Spring Break Travel Discounts May Come with “Baggage”
It’s that time of year, folks across the country are itching for a much-anticipated break from school and work. It’s also the time when eager spring breakers put down their guard and fall victim to travel scams.
March is National Consumer Protection Month, a perfect occasion to review tips for fending off swindlers and ensuring your spring break is carefree.
- If it sounds too good to be true, it probably is. Be wary of bargains offering extremely steep discounts. There are many travel agencies that entice travelers with “too good to be true” travel packages, only to charge hidden fees or inflate costs elsewhere. Make sure you fully understand the terms before committing.
- Do your homework. Before you buy a vacation package, make sure you’re booking with a reputable company. Good place to start your search is with the Better Business Bureau. You can also conduct your own research. Check out discount sites like Kayak or Expedia, and inquire directly with airlines and hotels to ensure you’re getting the best deal.
- Get it in writing – and read the fine print. Read your contract closely to ensure you understand exactly what you’re buying.
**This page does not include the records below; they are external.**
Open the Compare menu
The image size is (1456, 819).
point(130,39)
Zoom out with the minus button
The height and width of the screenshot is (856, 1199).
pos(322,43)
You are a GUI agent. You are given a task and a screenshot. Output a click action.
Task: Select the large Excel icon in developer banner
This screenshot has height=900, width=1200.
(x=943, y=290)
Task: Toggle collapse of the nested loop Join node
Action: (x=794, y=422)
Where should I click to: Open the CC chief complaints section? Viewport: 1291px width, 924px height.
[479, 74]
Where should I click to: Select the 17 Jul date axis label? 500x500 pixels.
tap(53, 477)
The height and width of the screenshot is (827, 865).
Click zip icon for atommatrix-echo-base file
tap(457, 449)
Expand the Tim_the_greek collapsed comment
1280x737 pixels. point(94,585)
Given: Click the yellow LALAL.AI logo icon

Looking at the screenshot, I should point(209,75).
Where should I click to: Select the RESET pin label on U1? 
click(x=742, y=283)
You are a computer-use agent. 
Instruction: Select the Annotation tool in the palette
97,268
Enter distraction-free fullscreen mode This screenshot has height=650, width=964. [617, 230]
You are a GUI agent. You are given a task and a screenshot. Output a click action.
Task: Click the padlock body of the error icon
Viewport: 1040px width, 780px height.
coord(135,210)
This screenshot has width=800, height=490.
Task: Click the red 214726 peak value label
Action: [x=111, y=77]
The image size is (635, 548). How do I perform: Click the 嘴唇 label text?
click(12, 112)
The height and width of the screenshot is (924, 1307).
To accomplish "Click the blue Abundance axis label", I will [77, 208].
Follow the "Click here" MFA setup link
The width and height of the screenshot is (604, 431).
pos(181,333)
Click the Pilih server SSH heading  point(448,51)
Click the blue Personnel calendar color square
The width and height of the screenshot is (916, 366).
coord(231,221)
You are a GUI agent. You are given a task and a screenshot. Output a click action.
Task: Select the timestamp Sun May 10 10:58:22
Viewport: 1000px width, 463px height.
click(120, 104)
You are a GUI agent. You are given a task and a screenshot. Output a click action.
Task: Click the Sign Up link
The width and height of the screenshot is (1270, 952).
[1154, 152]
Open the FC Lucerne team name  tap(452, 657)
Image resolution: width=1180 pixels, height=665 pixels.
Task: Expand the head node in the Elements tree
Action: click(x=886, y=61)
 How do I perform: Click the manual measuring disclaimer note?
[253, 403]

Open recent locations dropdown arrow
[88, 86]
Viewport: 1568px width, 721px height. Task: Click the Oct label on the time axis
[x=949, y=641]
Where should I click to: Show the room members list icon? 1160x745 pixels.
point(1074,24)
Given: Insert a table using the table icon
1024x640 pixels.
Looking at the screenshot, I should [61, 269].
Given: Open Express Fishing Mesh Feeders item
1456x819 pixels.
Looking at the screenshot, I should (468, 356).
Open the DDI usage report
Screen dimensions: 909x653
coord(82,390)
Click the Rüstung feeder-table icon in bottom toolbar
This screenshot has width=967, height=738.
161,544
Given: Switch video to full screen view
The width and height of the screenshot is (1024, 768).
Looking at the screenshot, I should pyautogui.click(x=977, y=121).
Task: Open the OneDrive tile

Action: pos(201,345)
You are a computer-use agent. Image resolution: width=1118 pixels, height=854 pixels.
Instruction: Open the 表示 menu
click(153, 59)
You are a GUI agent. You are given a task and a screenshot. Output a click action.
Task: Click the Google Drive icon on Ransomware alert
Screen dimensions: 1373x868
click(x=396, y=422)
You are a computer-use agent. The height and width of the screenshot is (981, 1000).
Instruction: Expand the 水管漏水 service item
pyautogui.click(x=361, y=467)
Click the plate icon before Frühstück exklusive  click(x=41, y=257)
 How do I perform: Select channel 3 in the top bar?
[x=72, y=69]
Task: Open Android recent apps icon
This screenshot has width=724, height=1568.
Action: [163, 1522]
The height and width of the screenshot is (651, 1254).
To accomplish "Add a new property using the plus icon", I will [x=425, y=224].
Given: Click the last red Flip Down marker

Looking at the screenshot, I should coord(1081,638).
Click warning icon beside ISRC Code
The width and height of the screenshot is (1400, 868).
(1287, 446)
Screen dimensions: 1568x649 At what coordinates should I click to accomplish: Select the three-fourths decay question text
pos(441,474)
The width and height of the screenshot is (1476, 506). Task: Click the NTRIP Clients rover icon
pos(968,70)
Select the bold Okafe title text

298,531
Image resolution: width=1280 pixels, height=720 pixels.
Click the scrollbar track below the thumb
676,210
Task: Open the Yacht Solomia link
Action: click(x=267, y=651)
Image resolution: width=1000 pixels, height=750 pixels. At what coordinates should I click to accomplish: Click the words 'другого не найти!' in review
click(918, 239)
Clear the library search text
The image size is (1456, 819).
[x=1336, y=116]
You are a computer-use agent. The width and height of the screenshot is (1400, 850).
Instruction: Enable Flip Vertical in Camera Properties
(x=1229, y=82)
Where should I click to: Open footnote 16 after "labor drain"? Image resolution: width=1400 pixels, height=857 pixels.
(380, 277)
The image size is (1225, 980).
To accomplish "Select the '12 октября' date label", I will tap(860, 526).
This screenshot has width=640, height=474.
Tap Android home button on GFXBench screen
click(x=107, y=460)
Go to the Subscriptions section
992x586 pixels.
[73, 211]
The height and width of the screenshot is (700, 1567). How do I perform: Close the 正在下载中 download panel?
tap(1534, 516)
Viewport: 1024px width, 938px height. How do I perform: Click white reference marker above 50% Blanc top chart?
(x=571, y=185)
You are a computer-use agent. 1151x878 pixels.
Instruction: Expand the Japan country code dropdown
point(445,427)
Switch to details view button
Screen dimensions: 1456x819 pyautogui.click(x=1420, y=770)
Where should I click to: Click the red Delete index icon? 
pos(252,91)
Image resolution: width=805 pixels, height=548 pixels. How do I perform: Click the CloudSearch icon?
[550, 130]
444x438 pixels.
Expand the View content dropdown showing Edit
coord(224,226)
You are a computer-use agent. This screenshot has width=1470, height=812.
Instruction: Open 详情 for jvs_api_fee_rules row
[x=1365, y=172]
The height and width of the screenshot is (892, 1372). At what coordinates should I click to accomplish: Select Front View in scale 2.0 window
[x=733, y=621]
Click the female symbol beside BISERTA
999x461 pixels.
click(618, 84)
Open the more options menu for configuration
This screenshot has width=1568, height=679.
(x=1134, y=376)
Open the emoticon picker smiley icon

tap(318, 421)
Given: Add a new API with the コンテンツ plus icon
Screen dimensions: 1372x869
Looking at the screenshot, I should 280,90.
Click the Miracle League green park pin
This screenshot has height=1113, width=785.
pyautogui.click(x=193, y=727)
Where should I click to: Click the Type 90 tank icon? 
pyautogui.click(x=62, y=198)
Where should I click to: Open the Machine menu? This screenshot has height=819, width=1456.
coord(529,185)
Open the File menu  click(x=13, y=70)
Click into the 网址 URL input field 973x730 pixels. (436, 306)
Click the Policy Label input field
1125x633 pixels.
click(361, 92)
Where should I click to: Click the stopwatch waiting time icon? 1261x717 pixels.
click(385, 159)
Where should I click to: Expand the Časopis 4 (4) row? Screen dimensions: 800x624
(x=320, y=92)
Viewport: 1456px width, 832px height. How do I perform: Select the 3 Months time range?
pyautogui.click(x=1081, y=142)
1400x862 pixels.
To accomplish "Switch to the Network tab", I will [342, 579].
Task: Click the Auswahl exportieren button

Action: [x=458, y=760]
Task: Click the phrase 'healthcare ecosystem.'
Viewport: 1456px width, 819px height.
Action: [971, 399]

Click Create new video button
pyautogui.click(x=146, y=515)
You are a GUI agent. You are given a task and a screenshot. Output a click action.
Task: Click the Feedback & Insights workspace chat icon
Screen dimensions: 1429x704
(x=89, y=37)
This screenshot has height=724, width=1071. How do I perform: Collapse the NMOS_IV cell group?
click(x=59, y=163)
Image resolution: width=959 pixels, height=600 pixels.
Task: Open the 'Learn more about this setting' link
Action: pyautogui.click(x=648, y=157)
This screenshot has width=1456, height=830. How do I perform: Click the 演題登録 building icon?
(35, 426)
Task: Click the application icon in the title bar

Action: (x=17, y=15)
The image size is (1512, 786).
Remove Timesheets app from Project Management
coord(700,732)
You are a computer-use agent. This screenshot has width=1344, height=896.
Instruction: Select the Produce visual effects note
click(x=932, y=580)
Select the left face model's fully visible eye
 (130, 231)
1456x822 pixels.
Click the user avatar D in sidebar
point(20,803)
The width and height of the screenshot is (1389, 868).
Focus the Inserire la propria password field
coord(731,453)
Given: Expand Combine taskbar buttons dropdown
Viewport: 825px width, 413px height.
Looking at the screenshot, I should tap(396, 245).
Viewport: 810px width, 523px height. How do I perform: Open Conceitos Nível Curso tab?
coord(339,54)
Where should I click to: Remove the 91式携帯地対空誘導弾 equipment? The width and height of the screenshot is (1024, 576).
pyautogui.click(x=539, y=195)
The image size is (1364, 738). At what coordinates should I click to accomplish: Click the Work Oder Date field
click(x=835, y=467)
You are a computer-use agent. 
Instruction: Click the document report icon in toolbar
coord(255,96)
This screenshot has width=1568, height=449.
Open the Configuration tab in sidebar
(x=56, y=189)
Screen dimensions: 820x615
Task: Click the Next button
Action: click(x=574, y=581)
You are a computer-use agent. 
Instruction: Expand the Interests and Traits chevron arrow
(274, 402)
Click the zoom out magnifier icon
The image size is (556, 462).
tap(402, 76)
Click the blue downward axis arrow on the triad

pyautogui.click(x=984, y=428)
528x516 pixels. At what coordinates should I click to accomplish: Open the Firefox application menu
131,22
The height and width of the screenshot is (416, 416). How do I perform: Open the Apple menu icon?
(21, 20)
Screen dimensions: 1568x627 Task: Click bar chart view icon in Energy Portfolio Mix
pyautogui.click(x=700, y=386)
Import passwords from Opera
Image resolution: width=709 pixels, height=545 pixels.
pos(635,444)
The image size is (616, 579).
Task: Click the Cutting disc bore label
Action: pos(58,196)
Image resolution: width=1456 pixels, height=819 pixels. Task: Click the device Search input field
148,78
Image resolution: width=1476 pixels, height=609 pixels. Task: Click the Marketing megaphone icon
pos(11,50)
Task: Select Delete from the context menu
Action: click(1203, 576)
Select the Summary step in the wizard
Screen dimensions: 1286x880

- Be on the lookout for any surprise costs such as “day use fees,” “resort fees” or additional charges for airline seat assignments.
- Verify that your “all-inclusive” package really includes all costs – things like ground transportation, meals, drinks, port fees, taxes and gratuities.
- Request copies of cancellation and refund policies. Be especially wary of clauses allowing your travel agency to swap your hotel at the last minute for another “comparable” one.
- Make sure all verbal agreements are included in your written contract.
- Pay by credit card. In most cases, it’s best to pay with cash rather than accruing credit-card debt. In the case of travel, however, many creditors offer protection against travel scams. Federal law also allows you to dispute fraudulent charges. If your travel agency insists on payment by cash, check or money order, take your business elsewhere. And remember, if you can’t afford to pay off your credit card bill at the end of the month, you probably can’t afford the vacation.
- Consider travel insurance. This type of insurance could be valuable if your schedule isn’t flexible, or you anticipate possible disruption in your plans. Be sure that it covers trip cancelation by you or your tour operator.